Athreya Daniel
Athreya Daniel

Reputation: 1

Reshaping arrays using Numpy.Reshape

I am trying to reshape an array using numpy.reshape but always come across the index error

"IndexError: index 15484 is out of bounds for axis 0 with size 7231"

I then printed out the shape of the array which was

(7231,80,60,4)

My code is

X = np.array([i[0] for i in train]).reshape(-1,80,60,1)

(im trying to reshape all of my image to (-1,80,60,1))

I thought -1 autocompleted the dimensions, so i am confused as to why I am getting this error?

train is:

    train = train_data[:-500]

and train_data is an array with tuples of image pixels and labels

Can someone help me?

Upvotes: 0

Views: 900

Answers (3)

hpaulj
hpaulj

Reputation: 231728

Be careful when reshaping. Even if it works, the arrangement of elements may not be what you want.

Start with a simple array that we can visualize:

In [805]: x = np.arange(24).reshape(3,2,4)
In [806]: x
Out[806]: 
array([[[ 0,  1,  2,  3],
        [ 4,  5,  6,  7]],

       [[ 8,  9, 10, 11],
        [12, 13, 14, 15]],

       [[16, 17, 18, 19],
        [20, 21, 22, 23]]])

reshape to (-1,2,1) - but lets drop the last 1 for a more compact display:

In [807]: x.reshape(-1,2)
Out[807]: 
array([[ 0,  1],
       [ 2,  3],
       [ 4,  5],
       [ 6,  7],
       [ 8,  9],
       [10, 11],
       [12, 13],
       [14, 15],
       [16, 17],
       [18, 19],
       [20, 21],
       [22, 23]])

Notice how the original [0,1,2,3] line gets split into 2 lines.

Another way of redistributing the last dimension of size 4 is:

In [808]: np.vstack([x[...,i] for i in range(4)])
Out[808]: 
array([[ 0,  4],
       [ 8, 12],
       [16, 20],
       [ 1,  5],
       [ 9, 13],
       [17, 21],
       [ 2,  6],
       [10, 14],
       [18, 22],
       [ 3,  7],
       [11, 15],
       [19, 23]])

That may be clearer if we used np.stack and got (4,3,2) shape

array([[[ 0,  4],
        [ 8, 12],
        [16, 20]],
  ....

x.transpose(2,0,1) produces the same thing.

reshape preserves the ravelled/flattened order of elements.
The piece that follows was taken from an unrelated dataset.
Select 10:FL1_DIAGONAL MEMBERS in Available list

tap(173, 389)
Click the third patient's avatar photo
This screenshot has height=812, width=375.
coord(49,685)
Transpose changes it.

In [812]: x.transpose(2,0,1).ravel()
Out[812]: 
array([ 0,  4,  8, 12, 16, 20,  1,  5,  9, 13, 17, 21,  2,  6, 10, 14,...])
In [813]: x.reshape(-2,2).ravel()
Out[813]: 
array([ 0,  1,  2,  3,  4,  5,  6,  7,  8,  9, 10, 11, 12, 13, 14, 15, ...])

Upvotes: 2

Matthieu Brucher
Matthieu Brucher

Reputation: 22043

The code you have doesn't do what you think it does. i[0] gets the 0th element in the first axis, which is your 80, that's not what you want.
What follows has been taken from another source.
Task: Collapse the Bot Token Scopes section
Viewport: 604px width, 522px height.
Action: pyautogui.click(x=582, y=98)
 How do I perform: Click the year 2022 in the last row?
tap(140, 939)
Anyway, what you really what is just to select the first slice in the fastest direction, so just do:

X = train[:,:,:,0:1]

If your data is not actually the size you say it is, then try:

X = np.array([i.reshape(80, 60, 4)[:,:,0:1] for i in train])

Upvotes: 0

tel
tel

Reputation: 13997

Reshaping an array of shape (7231,80,60,4) -> (-1,80,60,1) does "just work":

train = np.arange(np.prod((7231,80,60,4))).reshape(7231,80,60,4)
print(train.shape)

X = train.reshape(-1,80,60,1)
print(X.shape)

Output:

(7231, 80, 60, 4)
(28924, 80, 60, 1)

So the issues you're having must not directly stem from the reshape that you're trying to do. My guess is that your problem might relate to the form/contents of your train_data array (or the array you try to create from it with np.array([i[0] for i in train])). Of course, the problem could also be in a section of your code that you didn't post in your question. It would probably be helpful if you posted a bit more of your actual code.

In particular, when you got the error message:

IndexError: index 15484 is out of bounds for axis 0 with size 7231

it should have included a stack trace that pointed directly back to the problematic line in your code. Did the stack trace say that the error was raised from the line in which you create X:

X = np.array([i[0] for i in train]).reshape(-1,80,60,1)

or did it point to a different line in your code?